El rango de sus temas se ha ido ensanchando y hoy es un superlativo difusor de mistificaciones conspiranoicas globales: “Juan Manuel Santos es ficha de las FARC”, “a George Soros le gustan los chamitos”, o bien “el New York Times fue colonizado por el chavismo”. Sus trinos, trufados de OMG y WTF, son tan enfáticos como su habla hecha de espanglish, trasfundida por expresiones cubanas y fórmulas del mercadeo online. Cada tanto suelta un “whatever”, un “aplican condiciones”.

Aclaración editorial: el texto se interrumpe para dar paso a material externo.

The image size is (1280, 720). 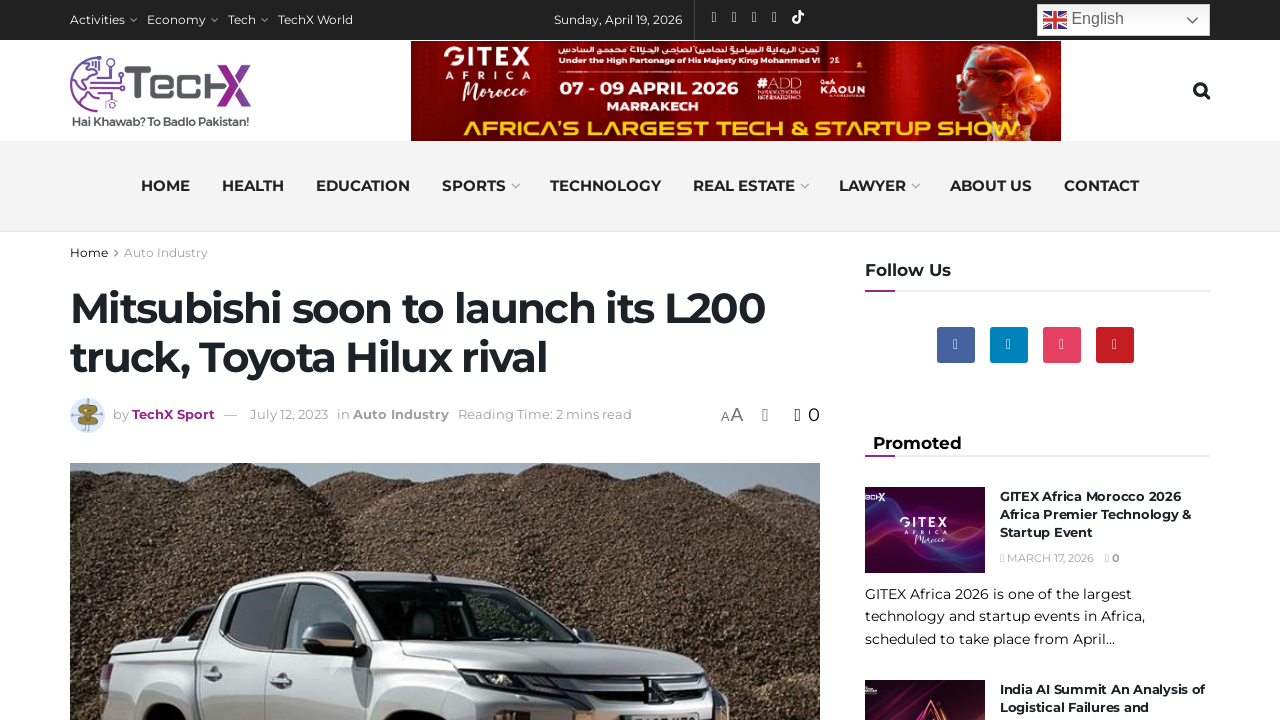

Tendemos los humanos a pensar que nuestra parroquia es excepcional. Bien prevenido de ello, me atrevo a sostener que la clase media venezolana, esa especial inflorescencia caribeña, ya irreversiblemente en vías de extinción, que pudo vislumbrar un haz de plenitudes durante los quince minutos que fueron del boom de precios causado por embargo petrolero decretado por los países árabes de la OPEP, en 1973, hasta los motines y saqueos del Caracazo, en febrero de 1989, contrajo durante nuestra vertiginosa “petroembriaguez” un singular horror a la complejidad del mundo y de las ideas que circulan en él.

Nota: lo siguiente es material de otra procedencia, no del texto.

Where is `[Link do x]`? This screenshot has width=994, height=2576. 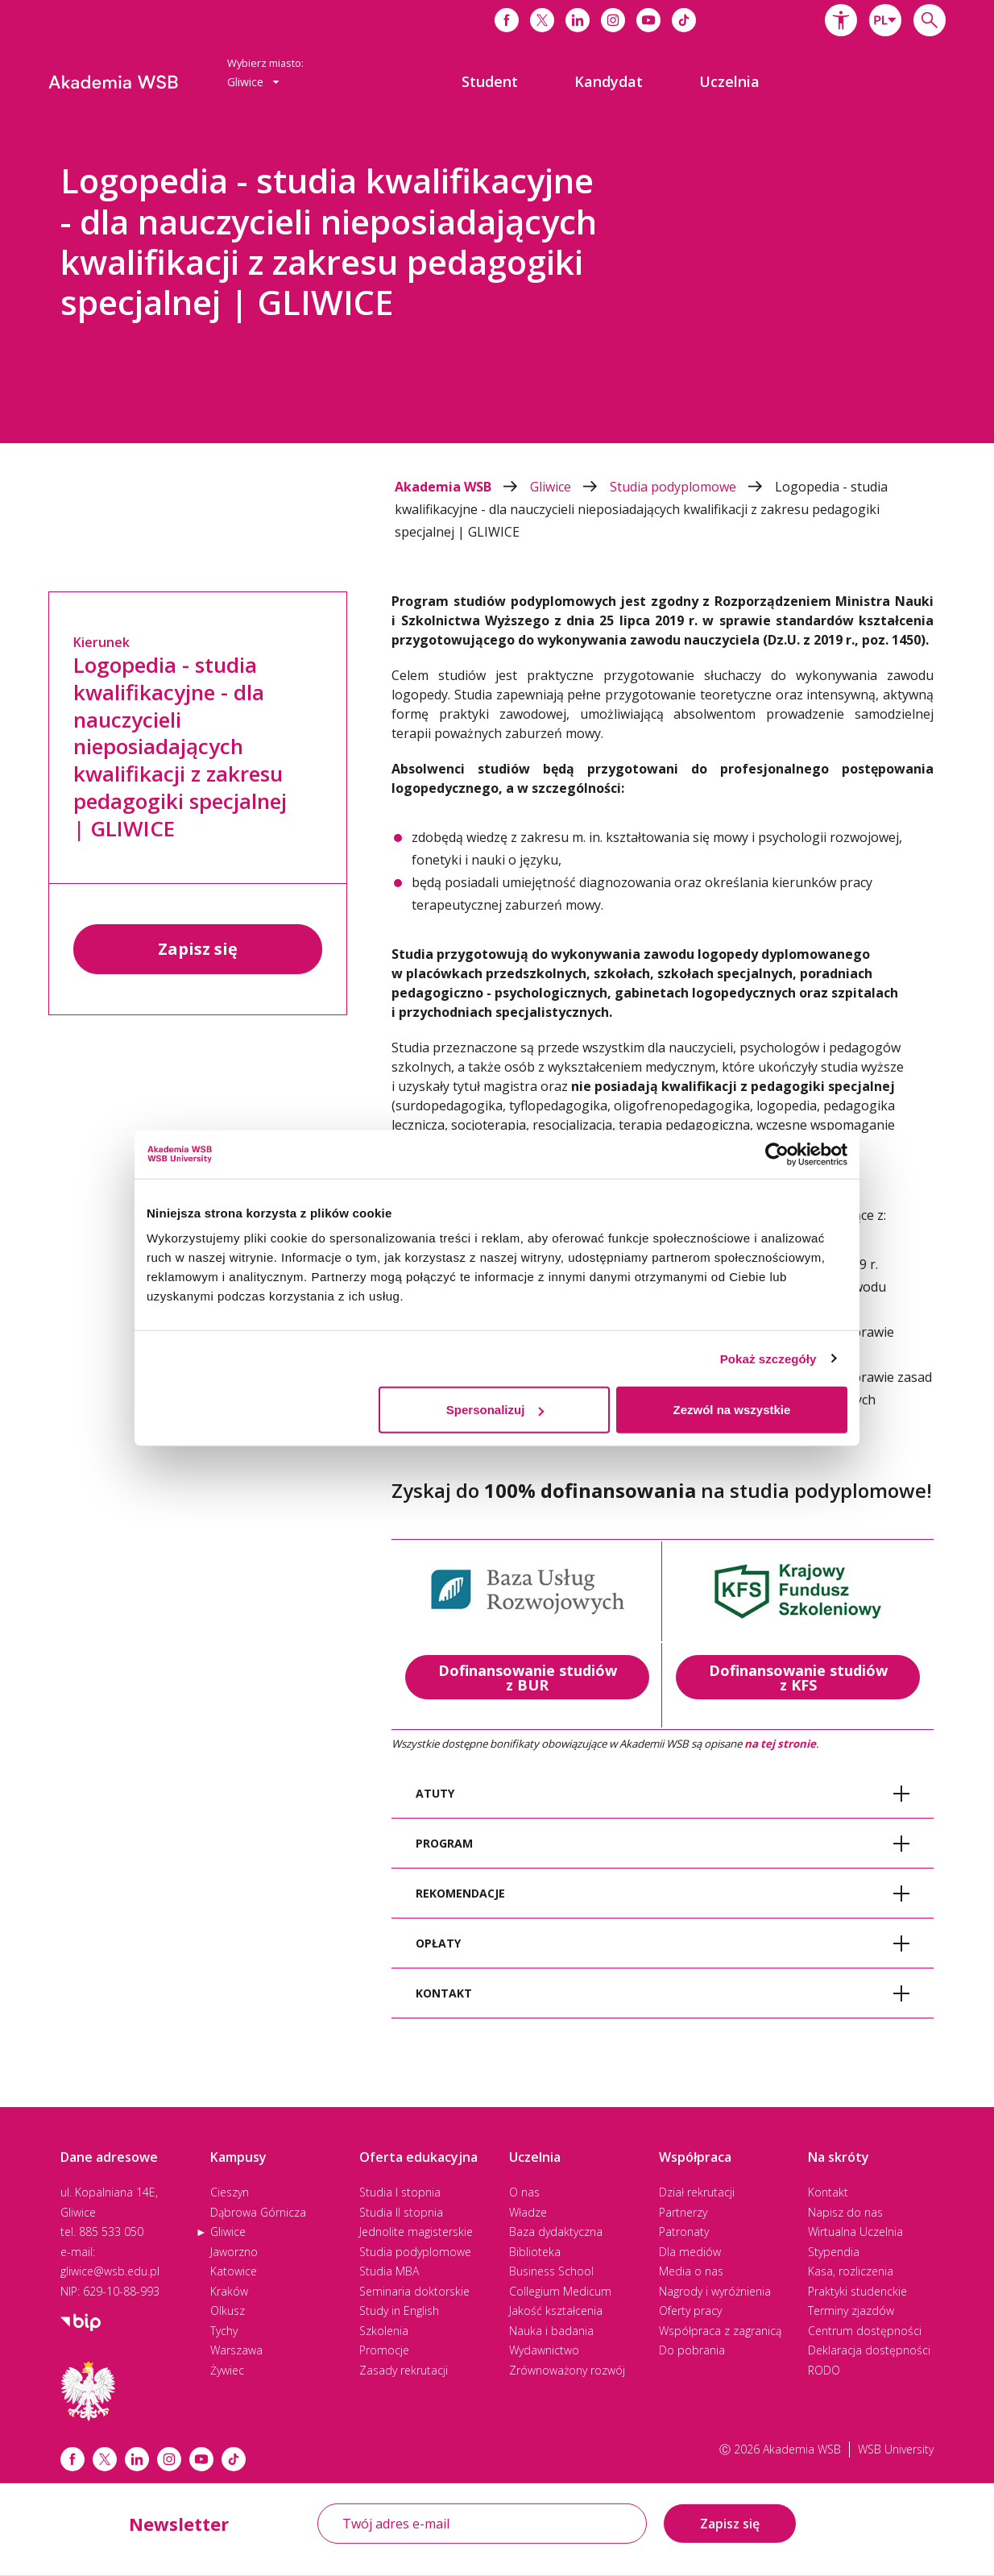
[Link do x] is located at coordinates (542, 20).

En poco menos de veinte años, una parte muy grande de esa clase media se ha visto dispersa por todo el planeta y afronta, con mayor o menor éxito, las calamidades que el desarraigo trae consigo. La menguante porción de ella que permanece en el país no distingue ya su suerte de la de los más depauperados. Acaso para no desesperar del todo ante el doloroso pero irrefutable fracaso de Venezuela como nación, muchos de esos venezolanos de la élite instruida no atinan hoy sino a sobresimplificar.

Esa impaciencia para con las verdades complejas no es, como fenómeno, algo fácilmente explicable, pero ciertamente no soy el único en advertir una de sus más dañinas manifestaciones: una actitud reaccionaria —que no conservadora— ante la petrificación del proceso político venezolano y los dinámicos vaivenes del resto del continente.

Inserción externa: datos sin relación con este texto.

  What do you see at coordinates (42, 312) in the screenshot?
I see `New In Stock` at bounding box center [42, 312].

Los analistas globales, sobrepasados por los sucesos, no terminan de explicarse las sorpresas que trajeron consigo las elecciones en La Paz cuando en Santiago de Chile se impone la gana de que un congreso renovado redacte una nueva Constitución, la izquierda democrática experimenta un auge en Colombia y Leopoldo López sale inopinadamente al exilio. Todo a menos de dos semanas de las presidenciales de Estados Unidos.

Sin embargo, mi tertuliante, de muy buena fe, atribuye todo lo que pasa en el continente ¡y hasta en España! a la proterva acción del Foro de Puebla y a las maquinaciones de Nicolás Maduro.

Como él hay legión y su receta restauradora del orden universal se llama Donald Trump.